The coded caching scheme proposed by Maddah-Ali and Niesen (MAN) critically hinges on the ability of the system to deliver a common coded multicast message from a server to all users in the system at a fixed rate, independent of the number of users. In order to apply this paradigm to a spatially distributed wireless network, it is important to make sure that such a common multicast rate does not vanish, as the number of users in the network and/or the network area increase. This paper starts from a variant of the MAN scheme successively proposed for the so-called combination network, where the multicast message is further encoded by a maximum distance separable (MDS) code, and the MDS-coded blocks are sent to multiple spatially distributed single-antenna edge nodes (ENs), transmitting at a fixed rate with no channel state information.
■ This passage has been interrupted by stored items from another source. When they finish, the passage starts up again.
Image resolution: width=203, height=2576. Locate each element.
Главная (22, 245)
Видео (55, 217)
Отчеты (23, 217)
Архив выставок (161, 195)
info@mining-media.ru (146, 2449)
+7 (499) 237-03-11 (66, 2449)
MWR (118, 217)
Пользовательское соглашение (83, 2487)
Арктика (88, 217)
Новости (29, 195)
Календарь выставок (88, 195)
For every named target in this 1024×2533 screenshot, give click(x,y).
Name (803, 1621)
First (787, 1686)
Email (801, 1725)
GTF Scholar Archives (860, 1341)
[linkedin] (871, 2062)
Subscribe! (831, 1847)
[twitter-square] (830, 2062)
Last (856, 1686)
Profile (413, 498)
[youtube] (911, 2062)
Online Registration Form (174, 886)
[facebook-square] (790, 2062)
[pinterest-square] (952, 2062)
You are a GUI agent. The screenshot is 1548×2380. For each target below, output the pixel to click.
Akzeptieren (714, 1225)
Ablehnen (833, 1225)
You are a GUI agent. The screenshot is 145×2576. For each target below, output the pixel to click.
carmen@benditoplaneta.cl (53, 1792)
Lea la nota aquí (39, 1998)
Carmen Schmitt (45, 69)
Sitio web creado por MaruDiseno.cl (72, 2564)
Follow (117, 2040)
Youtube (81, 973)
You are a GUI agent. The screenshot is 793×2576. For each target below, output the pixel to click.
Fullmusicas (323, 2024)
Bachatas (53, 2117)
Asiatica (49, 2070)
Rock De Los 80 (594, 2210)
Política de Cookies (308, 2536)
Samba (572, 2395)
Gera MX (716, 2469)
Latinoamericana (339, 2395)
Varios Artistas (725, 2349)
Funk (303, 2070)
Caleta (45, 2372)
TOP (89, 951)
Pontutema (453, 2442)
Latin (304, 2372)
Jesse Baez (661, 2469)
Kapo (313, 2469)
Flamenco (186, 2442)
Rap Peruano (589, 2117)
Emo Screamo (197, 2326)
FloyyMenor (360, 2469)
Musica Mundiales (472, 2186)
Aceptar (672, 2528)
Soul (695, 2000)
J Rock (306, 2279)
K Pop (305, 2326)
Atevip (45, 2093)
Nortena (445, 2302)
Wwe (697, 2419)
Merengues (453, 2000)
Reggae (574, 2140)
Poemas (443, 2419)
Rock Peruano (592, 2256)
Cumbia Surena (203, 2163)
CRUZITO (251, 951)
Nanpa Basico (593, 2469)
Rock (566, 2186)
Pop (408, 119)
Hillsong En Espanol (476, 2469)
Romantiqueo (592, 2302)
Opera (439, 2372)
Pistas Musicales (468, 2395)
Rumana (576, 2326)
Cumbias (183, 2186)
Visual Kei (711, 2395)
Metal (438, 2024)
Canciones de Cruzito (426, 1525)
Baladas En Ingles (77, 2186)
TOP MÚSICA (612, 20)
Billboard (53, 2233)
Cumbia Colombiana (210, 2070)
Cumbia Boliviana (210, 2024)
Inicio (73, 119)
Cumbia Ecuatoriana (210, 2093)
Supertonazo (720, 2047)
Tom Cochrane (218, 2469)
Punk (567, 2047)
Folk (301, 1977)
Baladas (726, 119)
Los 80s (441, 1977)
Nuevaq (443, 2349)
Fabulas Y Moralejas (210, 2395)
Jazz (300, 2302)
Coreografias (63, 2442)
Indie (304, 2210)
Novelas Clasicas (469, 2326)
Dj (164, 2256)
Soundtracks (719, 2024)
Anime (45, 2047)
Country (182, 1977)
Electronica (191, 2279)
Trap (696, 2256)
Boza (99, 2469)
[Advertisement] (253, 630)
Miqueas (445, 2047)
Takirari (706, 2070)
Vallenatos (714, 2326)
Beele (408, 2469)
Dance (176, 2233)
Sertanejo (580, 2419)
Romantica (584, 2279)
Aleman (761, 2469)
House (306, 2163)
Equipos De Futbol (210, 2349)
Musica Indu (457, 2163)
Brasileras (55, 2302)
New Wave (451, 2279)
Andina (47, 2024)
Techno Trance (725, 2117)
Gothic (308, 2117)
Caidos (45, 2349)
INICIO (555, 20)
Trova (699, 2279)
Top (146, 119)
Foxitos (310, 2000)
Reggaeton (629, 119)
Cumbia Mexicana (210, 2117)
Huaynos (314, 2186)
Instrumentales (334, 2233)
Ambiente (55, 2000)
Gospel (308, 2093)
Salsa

The users have multiple antennas. They obtain receiver channel state information from the standard downlink pilots and can select to decode a desired number of EN transmissions while either nulling or treating as noise the others. The system is reminiscent of the so-called evolved Multimedia Broadcast Multicast Service, since the fundamental underlying transmission mechanism is multipoint multicasting, where each user can independently (in a user-centric manner) decide which EN to decode, without any explicit association of users with ENs. We study the performance of the proposed system when users and ENs are distributed according to homogeneous Poisson point processes in the plane, and the propagation is affected by Rayleigh fading and distance-dependent pathloss. Our analysis allows the optimization of the PHY parameters (PHY coding rate at the ENs and MDS coding rate) for given MAN scheme parameters. The proposed scheme achieves full spatial scalability in the following sense: for an extended network with arbitrary constant ratio of users per EN and area A = O(N-E), where N-E denotes the number of ENs, the system achieves a per-user delivery rate that does not vanish as N-E ->infinity.